The next element contains CDATA:

<author><![CDATA[Michael Kay]]></author>

And the following contains both:

<title>XSLT Programmers Reference <![CDATA[Author – Michael Kay]]></title>

As you can see, CDATA is useful when you want some parts of your XML document to be ignored by
the parser and not processed at all. This means you can put anything between <![CDATA[ and ]]> tags
and an XML parser won’t care; however data not enclosed in <![CDATA[ and ]]> tags must conform to
the rules of XML. Often, CDATAsections are used to enclose code for scripting languages like VBScript
or JavaScript.

XML parsers ignore CDATA but parse PCDATA —that is, interpret it as markup language. You might
wonder why an XML parser distinguishes between CDATA and PCDATA. Certain characters, notably <,

>, and &, have special meaning in XML and must be enclosed in CDATA sections if they’re to be used
verbatim.
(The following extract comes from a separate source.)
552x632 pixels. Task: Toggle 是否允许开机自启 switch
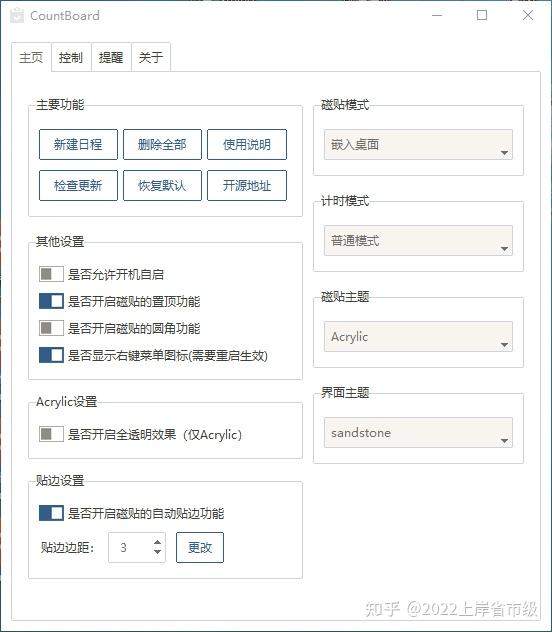[51, 274]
For example, suppose you wanted to define an element named range whose value is ‘0 <

counter < 1000’. Because < is a reserved character, you can’t define the element this way:

<range>0 < counter < 1000</range>

You can, however, define it this way:

<range><[CDATA[0 < counter < 100]]></range>

As you can see, CDATA sections are useful for including mathematical equations, code listings, and even

other XML documents in XML documents.